By the later stages of the curfew, as the effects of the curfew accumulated and Hussein stopped linking any negotiations over the war with the Israeli occupation of Palestine, doubts began to grow among Palestinians over the results of the PLO's support for Iraq. One local PLO activist quoted by The Washington Post on 24 February stated that "frankly in my opinion the Palestinians lost a lot. We lost almost everything that was gained in three years.The PLO should have been more cautious and should have played the game better than they played it. Now we are going to pay for our support for the PLO and for Iraq," while quoting an East Jerusalem merchant as saying that "What a fool Yasser Arafat has been. Always Arab leaders have promised to defend the Palestinians, and always they have betrayed us. Surely Arafat could have anticipated this, and kept some distance from Saddam. Now the whole world will blame us for crimes for which we are not responsible."

According to Judith Miller of The New York Times Magazine, "the Palestinians' open and enthusiastic support for Iraq turned the Israeli public -- even the doves -- against them, undermined their cause in the eyes of the world and added immeasurably to their misery."

== Reactions ==
=== In Palestine ===
Al-Quds editor Saeb Erekat claimed that "Israel is taking advantage of the situation to do whatever they want to the Palestinians. And nobody seems to care. We are being kept under curfew until our economy is in shambles, and our moderate leadership is being meanwhile destroyed. When the war is over, there could be nothing and no one left here for any peace process." Hanna Siniora of the Israel/Palestine Center for Research and Information claimed that the Israeli government "used the gulf crisis to isolate Jerusalem from the rest of the territories." Roger Heacock of Birzeit University claimed that the curfew aimed "to snuff out the daily social manifestations of the Intifada."

The Unified National Leadership of the Uprising cancelled most planned strike actions during the curfew to allow Palestinians to be ready to shop for supplies whenever the Israeli military temporarily lifted the curfew, and largely avoided commenting on the Gulf War.

=== In Israel ===
An Israeli military official quoted by The New York Times on 31 January stated that "It is an exceptional curfew, but it is also exceptional for missiles to be falling on Tel Aviv."

Abdulwahab Darawshe MK Abdulwahab Darawshe described the curfew as a "disgusting procedure." In mid-February, human rights NGO B'Tselem spokesperson Dafna Golan stated that "After one week, after two weeks, it just doesn't make sense anymore.
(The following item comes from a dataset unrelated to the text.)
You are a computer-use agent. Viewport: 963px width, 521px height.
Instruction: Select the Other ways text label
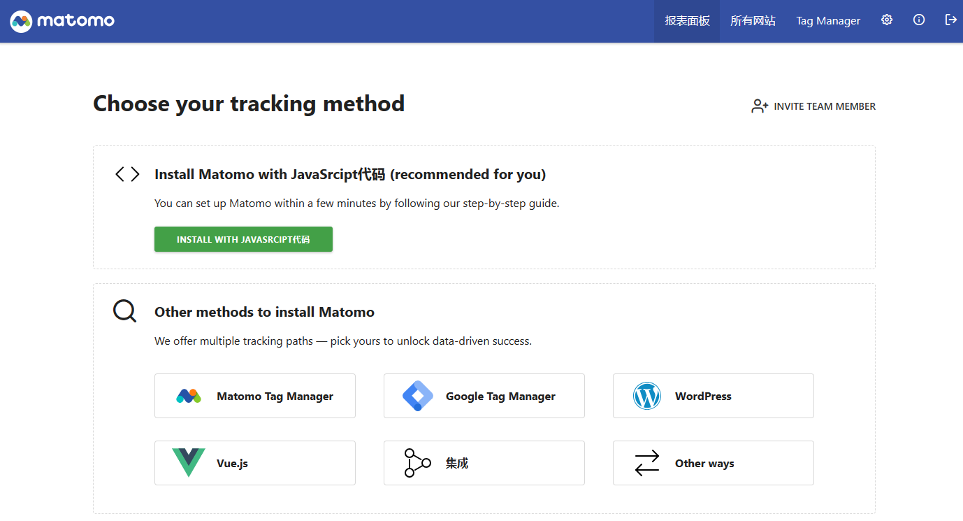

It can't go on like this."

=== Internationally ===
The European Economic Community provided 7,9 million in European Currency Units, to be distributed by UNRWA, to the Palestinian Territories in aid to mitigate the effects of the curfew. The government of the Netherlands also announced 2 million Dutch guilders in aid and provision of 10 000 gas masks to Palestine during the curfew.

United Nations Committee on the Exercise of the Inalienable Rights of the Palestinian People chair Absa Claude Diallo expressed "profound indignation at the stepped-up and expanded use of collective punishment by the Israeli authorities against the Palestinian people," saying that the curfew "has served only to increase the feeling of vulnerability of the Palestinians and their fear for their very existence."

In its 1992 report, Human Rights Watch stated that the curfew "appeared to be an act of collective punishment," saying that "the comprehensiveness and duration of this curfew revealed Israel's disregard of its obligations under international law to attend to the welfare of the population under occupation, and to weigh the steps it takes for its own security needs against that obligation," noting that the Israeli government "did not, for example, make adequate and timely efforts to lift the curfew to test its continuing necessity, or to allow exceptions for localities that had been relatively quiet during the intifada and presumably posed a lesser threat to security and public order." Peter Gubser of American Near East Refugee Aid stated that "conditions in the West Bank and Gaza [following the curfew] are as bad or worse than I have ever seen them, probably worse even than the aftermath of the 1967 war."